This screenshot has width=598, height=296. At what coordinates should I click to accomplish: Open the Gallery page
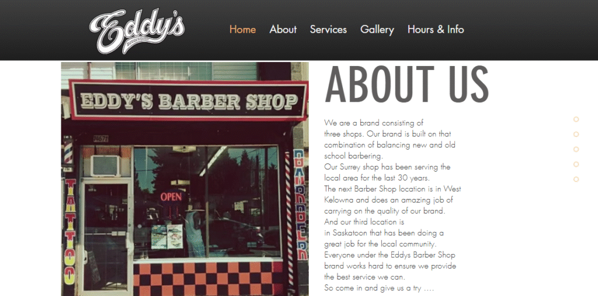coord(377,29)
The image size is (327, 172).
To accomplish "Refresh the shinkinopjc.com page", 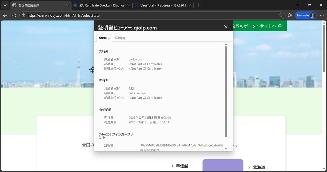I will pyautogui.click(x=14, y=15).
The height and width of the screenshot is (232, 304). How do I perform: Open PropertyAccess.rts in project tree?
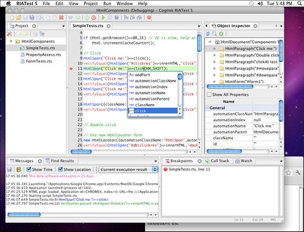click(43, 55)

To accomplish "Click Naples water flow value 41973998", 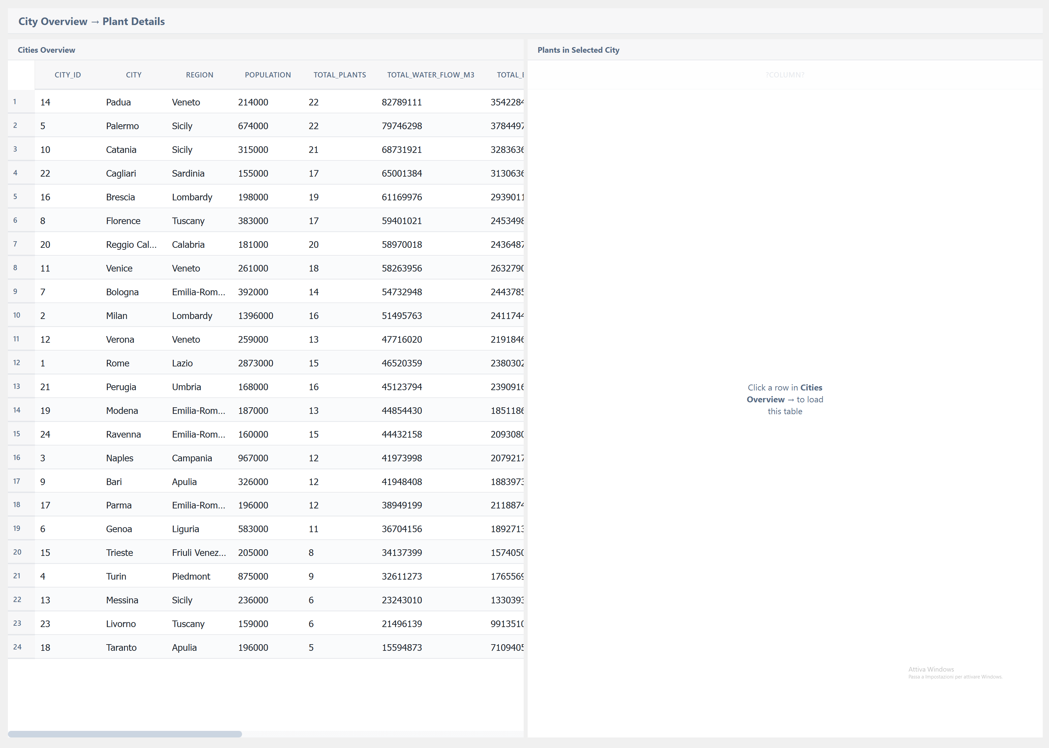I will tap(401, 458).
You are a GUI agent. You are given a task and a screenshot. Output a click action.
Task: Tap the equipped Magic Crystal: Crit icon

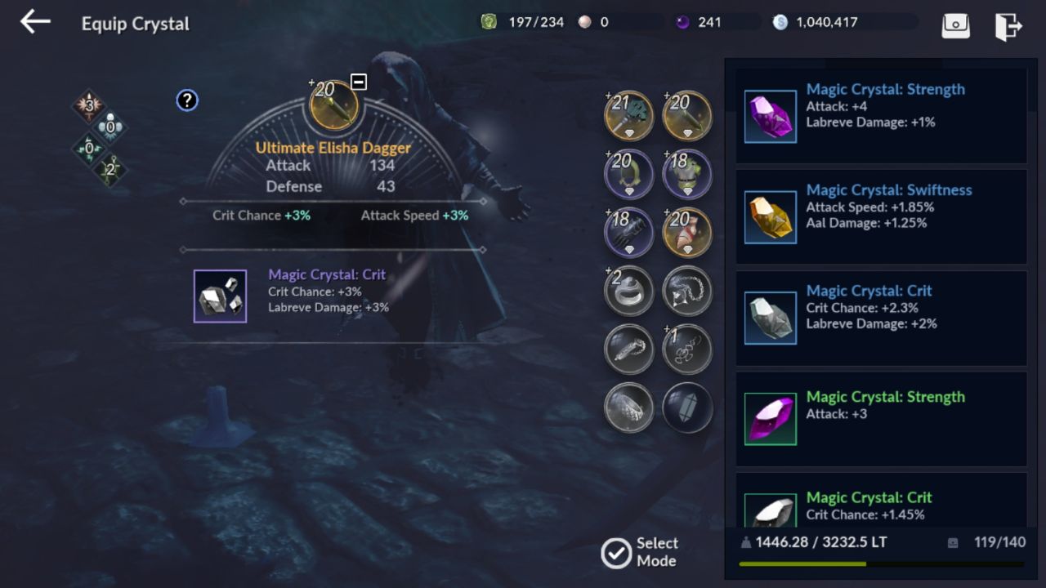[220, 296]
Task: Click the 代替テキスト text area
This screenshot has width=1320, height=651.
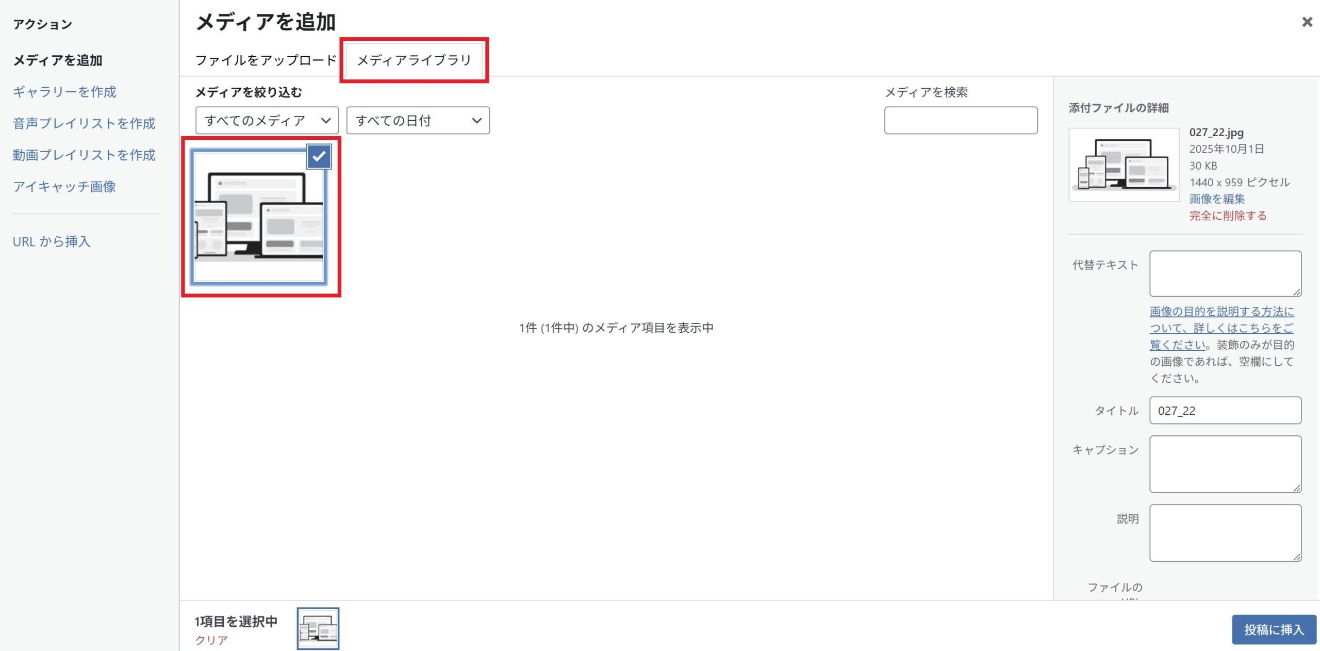Action: coord(1225,273)
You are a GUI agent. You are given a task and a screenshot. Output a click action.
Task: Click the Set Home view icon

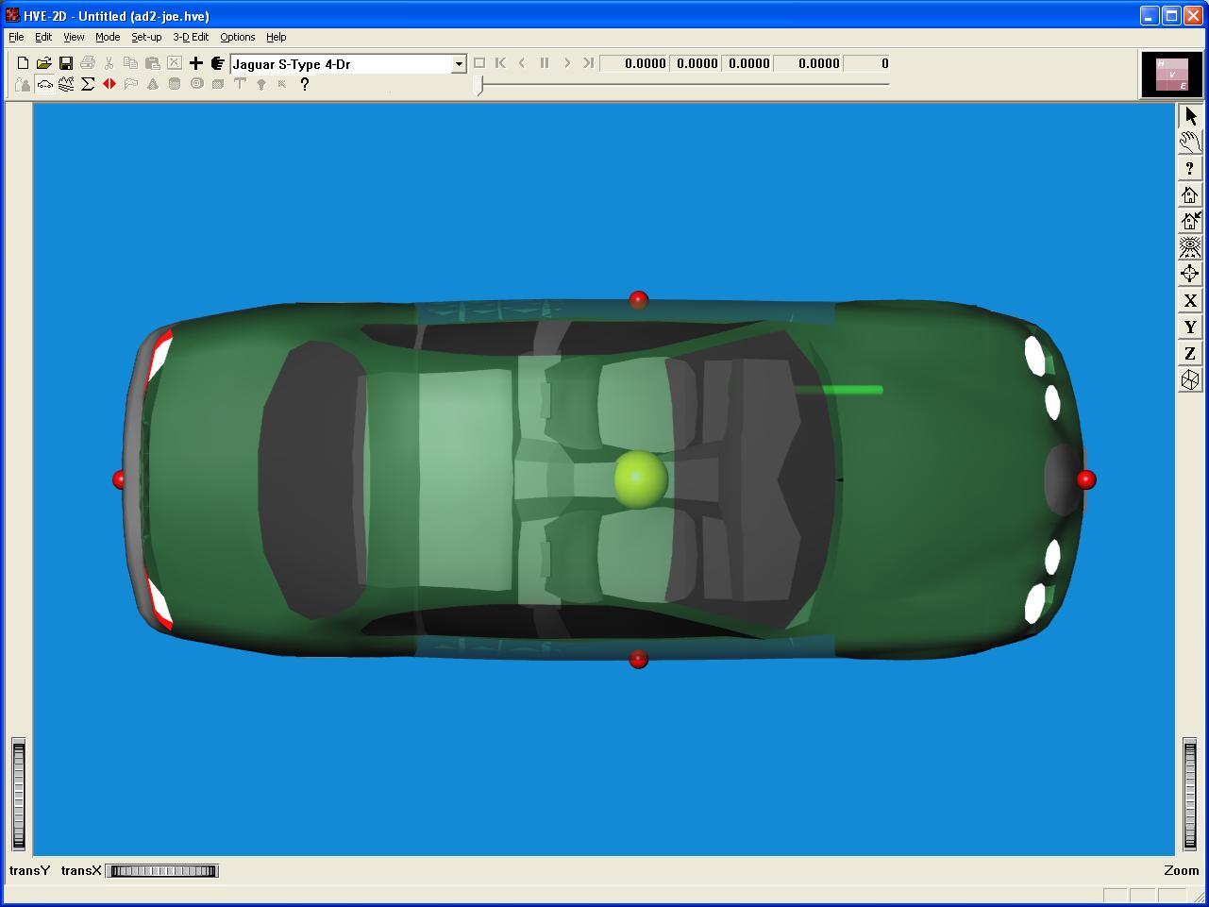(x=1190, y=222)
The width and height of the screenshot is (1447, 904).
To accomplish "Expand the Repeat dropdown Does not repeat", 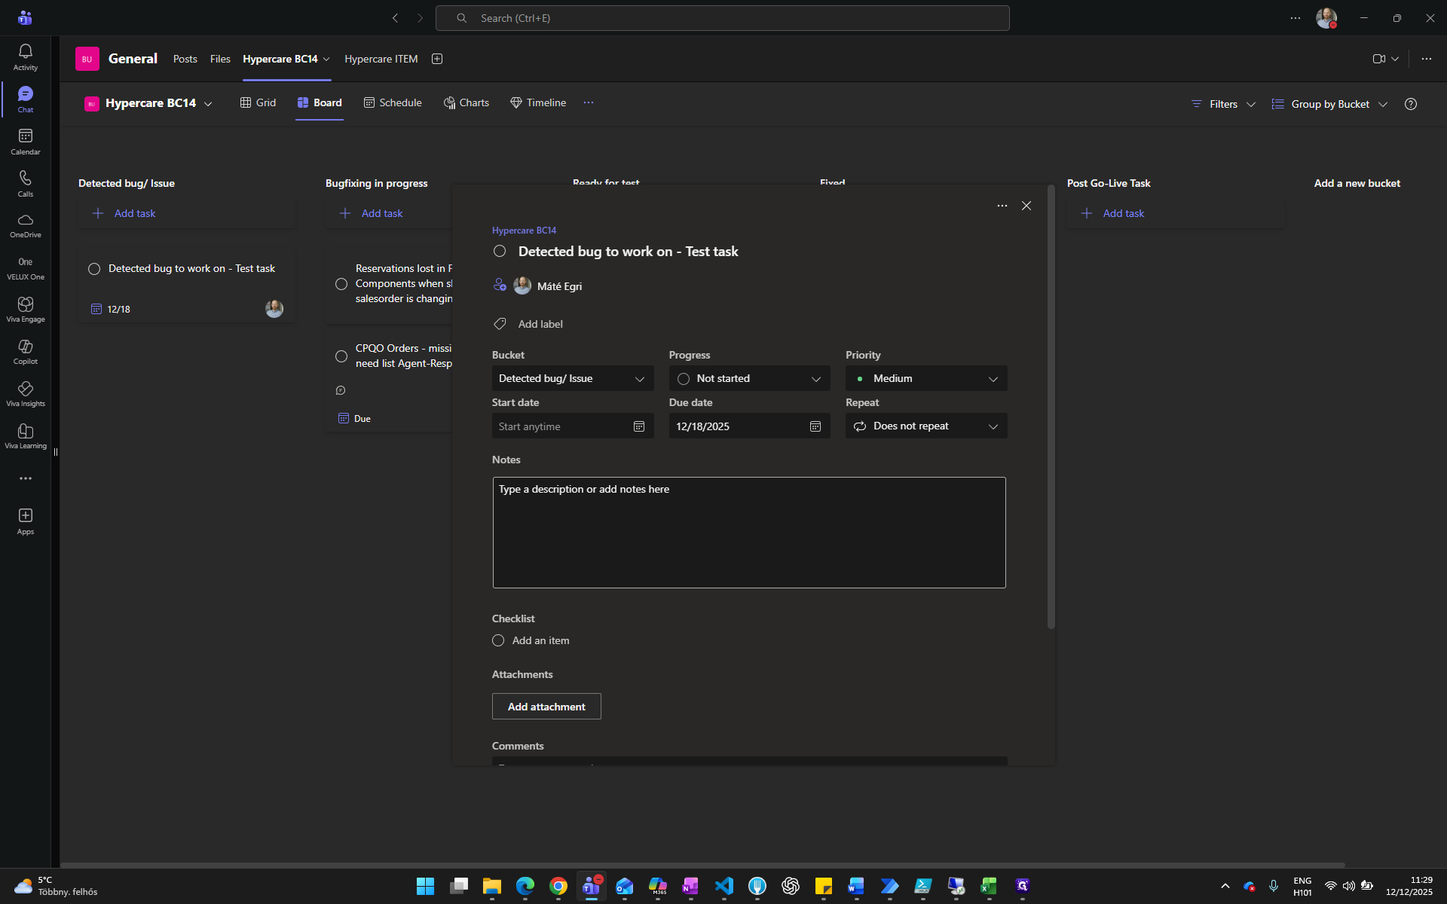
※
Given task >>
Find every line in the material above that contains the string "This" and copy each one. Case counts.

Completed exercise >>
This screenshot has width=598, height=296. At what coordinates should I click to accomplish: Open the Gallery page
This screenshot has width=1320, height=651.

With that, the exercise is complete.